Air France-KLM is in talks with private equity firm Apollo Global Management over a possible €1.5 billion ($1.66 billion) financing of its loyalty programme Flying Blue.
The group has outlined plans to establish a new company which will handle third-party contracts and miles issuance related to the programme. This has the dual aim of expanding its loyalty business and enabling it to raise funds to improve its debt equity position.
Speaking during Air France-KLM’s second-quarter results call today, group chief financial officer Steven Zaat explains: ”Nothing will change for the members, nothing will change for the staff. We don’t sell any assets and we don’t change any ownership construction. It is an internal reorganisation to create quasi-equity, and actually we will kill two birds with one stone.
"First we optimise our structure regarding third-party contracts,” he says, noting this structure is already in place at European competitors like IAG and Lufthansa. “The second part is we use this structure to put a hybrid bond in place to solve our equity debt. This is a structure that is in place at all US carriers.
"So the third-party contracts are in this newco. It will be a dedicated loyalty company which will ensure that we can scale and grow this business.”
The airline is now in exclusive talks with Apollo on a deal under which funds related to the private equity firm would subscribe to perpetual bonds issued by the new company. The quasi-equity structure is similar to two earlier deals agreed with Apollo, which each raised €500 million in financing. These were related to an Air France pool of spare engines and maintenance activity components.

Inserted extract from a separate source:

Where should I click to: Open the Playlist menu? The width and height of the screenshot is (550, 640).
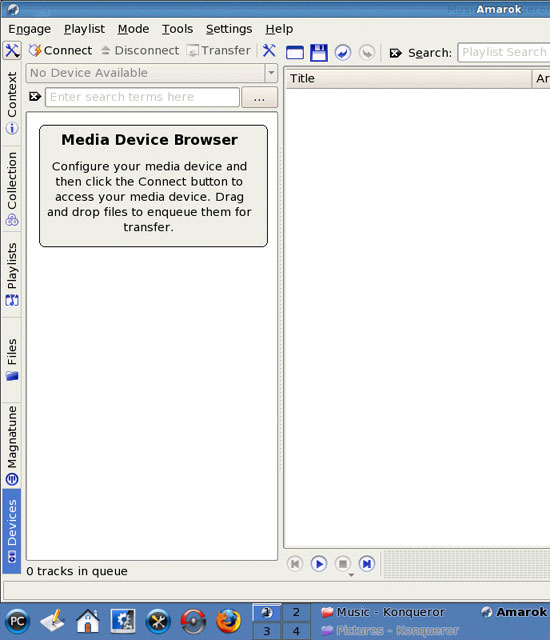click(84, 29)
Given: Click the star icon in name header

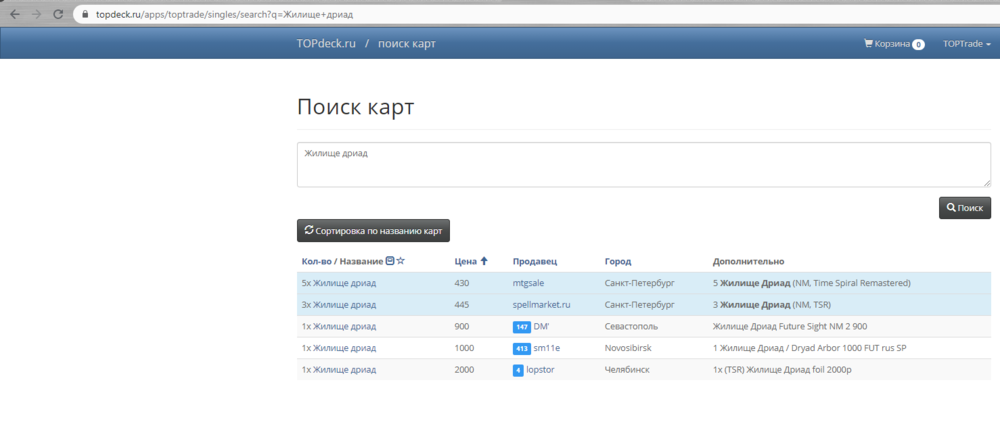Looking at the screenshot, I should pyautogui.click(x=401, y=261).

Zaat says these moves, together with the proposed loyalty programme financing, will complete the group’s equity strengthening efforts.
“We had equity of €2.2 billion before the deal we closed on MRO. If we get an agreement with Apollo, there will be another €1.5 billion. So with the €2 billion we close the equity situation because we will have a [positive] net result this year. We have no other plans to solve our equity debt because this is solved.”
He also stresses the airline intends to remain in control of its loyalty programme and ruled out any move to sell the unit. “For us it is a very highly profitable business and we want to have full control of the programme, so we don’t have any plans for that,” Zaat says.
“I think with this new set-up we will optimise further the scalability of this business and we will keep it for Air France-KLM.”